* WHAT THE TASK REQUIRES *
Starting with the first line of the records, write out each line exactly until you have included the line containing "The height and width of the screenshot is (1024, 870).".

* SUPPLIED MATERIAL *
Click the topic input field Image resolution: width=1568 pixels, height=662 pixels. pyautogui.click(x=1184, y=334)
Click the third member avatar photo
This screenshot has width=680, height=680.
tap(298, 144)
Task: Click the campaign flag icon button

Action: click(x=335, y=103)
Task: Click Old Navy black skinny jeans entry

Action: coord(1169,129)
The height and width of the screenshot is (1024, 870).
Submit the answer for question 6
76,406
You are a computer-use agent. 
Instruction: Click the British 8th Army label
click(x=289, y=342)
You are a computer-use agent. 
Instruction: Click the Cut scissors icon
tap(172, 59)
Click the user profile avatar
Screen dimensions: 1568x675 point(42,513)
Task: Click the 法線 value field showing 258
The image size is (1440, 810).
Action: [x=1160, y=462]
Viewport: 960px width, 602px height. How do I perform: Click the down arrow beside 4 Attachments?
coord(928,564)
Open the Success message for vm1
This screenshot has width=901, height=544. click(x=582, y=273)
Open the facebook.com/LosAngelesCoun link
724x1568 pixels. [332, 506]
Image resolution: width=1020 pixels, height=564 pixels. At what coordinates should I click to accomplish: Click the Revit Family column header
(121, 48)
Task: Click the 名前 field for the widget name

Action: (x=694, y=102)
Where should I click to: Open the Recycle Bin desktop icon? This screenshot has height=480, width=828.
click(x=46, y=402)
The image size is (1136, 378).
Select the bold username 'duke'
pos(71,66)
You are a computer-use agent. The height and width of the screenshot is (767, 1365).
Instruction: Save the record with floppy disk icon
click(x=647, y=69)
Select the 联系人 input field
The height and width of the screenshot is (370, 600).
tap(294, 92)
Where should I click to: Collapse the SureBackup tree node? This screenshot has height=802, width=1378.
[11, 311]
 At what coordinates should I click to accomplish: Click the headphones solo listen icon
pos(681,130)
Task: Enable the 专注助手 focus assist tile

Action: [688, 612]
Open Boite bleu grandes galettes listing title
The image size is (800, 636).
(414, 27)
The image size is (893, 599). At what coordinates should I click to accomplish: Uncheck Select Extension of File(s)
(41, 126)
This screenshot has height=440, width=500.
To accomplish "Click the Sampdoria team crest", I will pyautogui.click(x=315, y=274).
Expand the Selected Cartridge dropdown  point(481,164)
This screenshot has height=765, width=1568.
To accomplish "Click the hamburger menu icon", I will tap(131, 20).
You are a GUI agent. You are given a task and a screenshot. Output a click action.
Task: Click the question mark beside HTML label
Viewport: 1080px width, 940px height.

* FINISHED TASK *
Click the topic input field Image resolution: width=1568 pixels, height=662 pixels. pyautogui.click(x=1184, y=334)
Click the third member avatar photo
This screenshot has width=680, height=680.
tap(298, 144)
Task: Click the campaign flag icon button

Action: click(x=335, y=103)
Task: Click Old Navy black skinny jeans entry

Action: coord(1169,129)
The height and width of the screenshot is (1024, 870).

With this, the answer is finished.